• Ausbrecherkönig im Hungerstreik: "Ekke" Lehmann wird auf Verhandlungsfähigkeit untersucht

Berlin : Ausbrecherkönig im Hungerstreik: "Ekke" Lehmann wird auf Verhandlungsfähigkeit untersucht

kf

Eckehart "Ekke" Lehmann, der als Ausbrecherkönig in Berlin zu einem gewissen Ruhm gelangte, ist nach eigenen Angaben in den Hungerstreik getreten. "Da ich nunmehr seit über acht Monaten in U-Haft sitze, welche man einer Isolationshaft gleichstellen kann, trotz mehrfacher Beteuerungen, dass ich mit den mir von der Staatsanwaltschaft zur Last gelegten Anklagepunkten nichts zu tun habe, herzkrank bin und von ärztlicher Seite dringend angeratene operative Eingriffe nicht machen lassen kann, teile ich Ihnen mit, dass ich ab dem 5. Juli jegliche Annahme der Anstaltskost verweigere", ließ Lehmann die Anstaltsleitung wissen.

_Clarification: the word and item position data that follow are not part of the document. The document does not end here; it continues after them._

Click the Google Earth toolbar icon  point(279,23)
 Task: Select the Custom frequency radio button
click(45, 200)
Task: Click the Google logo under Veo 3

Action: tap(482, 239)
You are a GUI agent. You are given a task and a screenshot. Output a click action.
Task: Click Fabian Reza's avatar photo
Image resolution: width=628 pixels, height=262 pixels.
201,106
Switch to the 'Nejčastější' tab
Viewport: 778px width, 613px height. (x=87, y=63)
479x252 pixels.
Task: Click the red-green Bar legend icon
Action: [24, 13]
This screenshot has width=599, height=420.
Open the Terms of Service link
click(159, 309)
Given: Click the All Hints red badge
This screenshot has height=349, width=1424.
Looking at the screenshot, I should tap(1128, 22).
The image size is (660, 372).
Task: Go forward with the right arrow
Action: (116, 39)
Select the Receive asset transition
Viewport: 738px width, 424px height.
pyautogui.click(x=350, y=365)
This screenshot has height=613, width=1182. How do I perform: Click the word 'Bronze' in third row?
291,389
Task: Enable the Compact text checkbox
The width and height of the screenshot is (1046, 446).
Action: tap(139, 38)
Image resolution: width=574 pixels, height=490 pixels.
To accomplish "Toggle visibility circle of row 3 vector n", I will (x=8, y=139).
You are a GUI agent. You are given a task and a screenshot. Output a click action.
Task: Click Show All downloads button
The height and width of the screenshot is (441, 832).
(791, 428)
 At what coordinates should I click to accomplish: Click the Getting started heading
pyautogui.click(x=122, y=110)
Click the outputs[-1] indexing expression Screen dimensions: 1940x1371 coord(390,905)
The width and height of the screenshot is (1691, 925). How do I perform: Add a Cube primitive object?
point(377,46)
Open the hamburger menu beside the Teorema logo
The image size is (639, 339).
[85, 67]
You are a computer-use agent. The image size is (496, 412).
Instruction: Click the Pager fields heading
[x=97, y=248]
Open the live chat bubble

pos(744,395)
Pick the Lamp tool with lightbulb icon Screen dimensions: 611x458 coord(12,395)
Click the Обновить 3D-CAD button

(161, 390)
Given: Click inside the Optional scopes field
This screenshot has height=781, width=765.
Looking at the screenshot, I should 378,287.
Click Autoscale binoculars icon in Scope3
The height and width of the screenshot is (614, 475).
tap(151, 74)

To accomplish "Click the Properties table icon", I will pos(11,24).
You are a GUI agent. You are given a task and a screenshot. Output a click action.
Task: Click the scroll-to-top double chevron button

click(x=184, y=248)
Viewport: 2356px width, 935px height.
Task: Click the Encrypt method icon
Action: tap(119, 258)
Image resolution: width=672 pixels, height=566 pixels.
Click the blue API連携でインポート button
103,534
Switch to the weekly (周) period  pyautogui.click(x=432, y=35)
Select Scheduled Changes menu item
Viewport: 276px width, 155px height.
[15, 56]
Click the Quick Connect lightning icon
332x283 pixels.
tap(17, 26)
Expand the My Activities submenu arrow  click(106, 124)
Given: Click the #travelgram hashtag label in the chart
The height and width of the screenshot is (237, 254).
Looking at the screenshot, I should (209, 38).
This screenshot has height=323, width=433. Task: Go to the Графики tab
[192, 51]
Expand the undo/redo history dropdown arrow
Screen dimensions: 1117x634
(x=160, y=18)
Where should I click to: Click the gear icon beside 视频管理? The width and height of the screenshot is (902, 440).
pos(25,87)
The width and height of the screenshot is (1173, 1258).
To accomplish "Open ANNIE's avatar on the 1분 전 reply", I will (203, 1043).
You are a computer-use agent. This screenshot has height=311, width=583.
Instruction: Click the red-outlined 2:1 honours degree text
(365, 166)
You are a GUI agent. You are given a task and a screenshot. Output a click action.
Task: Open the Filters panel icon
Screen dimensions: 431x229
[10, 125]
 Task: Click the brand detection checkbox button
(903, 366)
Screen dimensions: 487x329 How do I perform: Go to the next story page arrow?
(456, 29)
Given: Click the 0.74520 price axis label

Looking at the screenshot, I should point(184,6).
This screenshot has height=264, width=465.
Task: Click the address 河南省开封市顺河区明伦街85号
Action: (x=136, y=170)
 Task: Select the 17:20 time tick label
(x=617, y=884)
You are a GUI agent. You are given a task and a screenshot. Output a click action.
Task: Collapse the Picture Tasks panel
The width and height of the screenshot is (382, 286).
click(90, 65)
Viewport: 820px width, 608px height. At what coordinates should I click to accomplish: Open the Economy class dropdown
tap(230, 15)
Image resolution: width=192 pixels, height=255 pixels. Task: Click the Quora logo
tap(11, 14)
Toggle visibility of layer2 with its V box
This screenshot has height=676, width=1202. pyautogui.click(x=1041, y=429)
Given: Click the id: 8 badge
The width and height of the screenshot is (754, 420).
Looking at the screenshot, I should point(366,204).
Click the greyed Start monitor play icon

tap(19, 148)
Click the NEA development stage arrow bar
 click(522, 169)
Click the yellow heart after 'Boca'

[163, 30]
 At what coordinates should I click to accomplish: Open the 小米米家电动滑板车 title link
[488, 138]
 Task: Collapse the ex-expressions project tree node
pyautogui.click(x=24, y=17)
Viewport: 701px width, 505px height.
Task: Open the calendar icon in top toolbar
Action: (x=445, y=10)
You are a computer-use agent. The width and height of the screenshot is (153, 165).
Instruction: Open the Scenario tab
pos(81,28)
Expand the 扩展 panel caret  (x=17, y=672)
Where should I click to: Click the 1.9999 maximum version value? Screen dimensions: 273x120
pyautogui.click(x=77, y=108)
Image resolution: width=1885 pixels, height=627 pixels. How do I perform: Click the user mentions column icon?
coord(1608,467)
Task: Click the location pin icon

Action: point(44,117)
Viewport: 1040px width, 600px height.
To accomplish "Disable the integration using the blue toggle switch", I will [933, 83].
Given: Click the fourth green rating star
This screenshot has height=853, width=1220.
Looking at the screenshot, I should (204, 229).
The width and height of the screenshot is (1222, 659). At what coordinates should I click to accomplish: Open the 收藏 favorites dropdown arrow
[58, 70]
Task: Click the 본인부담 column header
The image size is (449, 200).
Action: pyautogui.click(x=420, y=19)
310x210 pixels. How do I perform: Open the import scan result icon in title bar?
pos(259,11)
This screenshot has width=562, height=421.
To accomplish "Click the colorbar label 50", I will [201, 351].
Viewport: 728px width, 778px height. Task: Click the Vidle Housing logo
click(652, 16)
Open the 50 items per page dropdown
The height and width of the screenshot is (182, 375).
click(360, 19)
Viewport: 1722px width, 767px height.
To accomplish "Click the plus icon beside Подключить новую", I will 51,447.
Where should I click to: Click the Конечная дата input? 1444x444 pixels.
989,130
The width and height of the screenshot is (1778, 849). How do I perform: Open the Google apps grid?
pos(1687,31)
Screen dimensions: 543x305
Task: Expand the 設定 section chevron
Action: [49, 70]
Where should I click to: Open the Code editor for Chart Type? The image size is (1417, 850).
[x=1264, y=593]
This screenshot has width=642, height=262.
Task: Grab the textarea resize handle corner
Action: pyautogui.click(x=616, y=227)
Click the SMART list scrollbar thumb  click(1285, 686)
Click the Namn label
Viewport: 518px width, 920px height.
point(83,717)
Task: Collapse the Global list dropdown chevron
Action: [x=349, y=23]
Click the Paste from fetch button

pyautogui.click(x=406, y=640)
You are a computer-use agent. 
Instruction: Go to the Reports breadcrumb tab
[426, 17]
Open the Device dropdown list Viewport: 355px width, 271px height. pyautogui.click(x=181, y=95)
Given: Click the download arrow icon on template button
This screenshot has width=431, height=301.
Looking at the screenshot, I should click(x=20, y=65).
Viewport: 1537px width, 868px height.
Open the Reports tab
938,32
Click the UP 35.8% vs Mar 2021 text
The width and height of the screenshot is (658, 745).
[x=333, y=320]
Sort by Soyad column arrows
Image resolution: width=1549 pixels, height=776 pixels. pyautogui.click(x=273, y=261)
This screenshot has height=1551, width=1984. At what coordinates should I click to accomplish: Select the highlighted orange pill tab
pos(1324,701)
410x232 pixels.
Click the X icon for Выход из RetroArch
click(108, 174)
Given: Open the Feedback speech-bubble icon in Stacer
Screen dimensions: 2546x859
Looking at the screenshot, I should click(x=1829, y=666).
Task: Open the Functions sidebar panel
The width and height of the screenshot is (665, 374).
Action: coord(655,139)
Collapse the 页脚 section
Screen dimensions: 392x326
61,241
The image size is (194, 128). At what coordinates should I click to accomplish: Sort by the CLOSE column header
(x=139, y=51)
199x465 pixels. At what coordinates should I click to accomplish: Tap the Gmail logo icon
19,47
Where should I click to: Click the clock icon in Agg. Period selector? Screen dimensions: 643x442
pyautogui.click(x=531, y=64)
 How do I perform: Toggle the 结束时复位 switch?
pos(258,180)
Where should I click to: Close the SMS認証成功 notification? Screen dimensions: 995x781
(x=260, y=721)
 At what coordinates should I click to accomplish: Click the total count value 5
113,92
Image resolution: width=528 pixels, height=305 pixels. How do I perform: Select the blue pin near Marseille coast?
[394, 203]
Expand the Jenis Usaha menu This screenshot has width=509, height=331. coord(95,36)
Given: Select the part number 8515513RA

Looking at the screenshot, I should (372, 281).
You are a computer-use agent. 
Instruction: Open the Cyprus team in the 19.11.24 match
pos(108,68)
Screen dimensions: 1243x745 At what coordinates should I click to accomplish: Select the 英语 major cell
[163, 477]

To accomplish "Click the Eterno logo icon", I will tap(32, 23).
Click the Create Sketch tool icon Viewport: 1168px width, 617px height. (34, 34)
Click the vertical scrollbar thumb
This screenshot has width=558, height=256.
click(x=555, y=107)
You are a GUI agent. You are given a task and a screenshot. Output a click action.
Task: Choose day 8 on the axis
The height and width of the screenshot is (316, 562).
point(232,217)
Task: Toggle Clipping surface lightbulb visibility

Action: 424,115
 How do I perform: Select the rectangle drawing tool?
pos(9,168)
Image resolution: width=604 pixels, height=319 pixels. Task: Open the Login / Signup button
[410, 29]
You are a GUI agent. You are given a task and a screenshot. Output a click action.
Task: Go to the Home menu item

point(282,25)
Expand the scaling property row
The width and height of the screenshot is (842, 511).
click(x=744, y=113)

Weil der 53-jährige herzkranke Untersuchungsgefangene seit diesem Tage auch die Einnahme seiner Medikamente verweigert, musste die gestrige Verhandlung im Moabiter Kriminalgericht abgebrochen werden. Am Nachmittag sollte Lehmann von einem Arzt auf seine Verhandlungsfähigkeit untersucht werden.

Lehmann sitzt gegenwärtig in Haft, weil er mit zwei Komplizen den Tresor einer Neuköllner Eckkneipe um 10 000 Mark erleichtert haben soll. Insgesamt hat der Angeklagte 23 Jahre seines Lebens im Gefängnis verbracht. Neben vergleichsweise geringfügigen Delikten wie Fahren ohne Führerschein, Widerstand und Körperverletzung, verbüßte er unter anderem eine fünfjährige Haftstrafe wegen gemeinschaftlicher Vergewaltigung. Die letzten sechs Jahre führte "Ecke" gemeinsam mit seiner Lebensgefährtin und fünf Kindern allerdings ein gesetzestreues Leben. In dieser Sache, erklärte Lehmann beim Prozessauftakt im Mai, sitze er zum ersten Mal unschuldig hinter Gittern.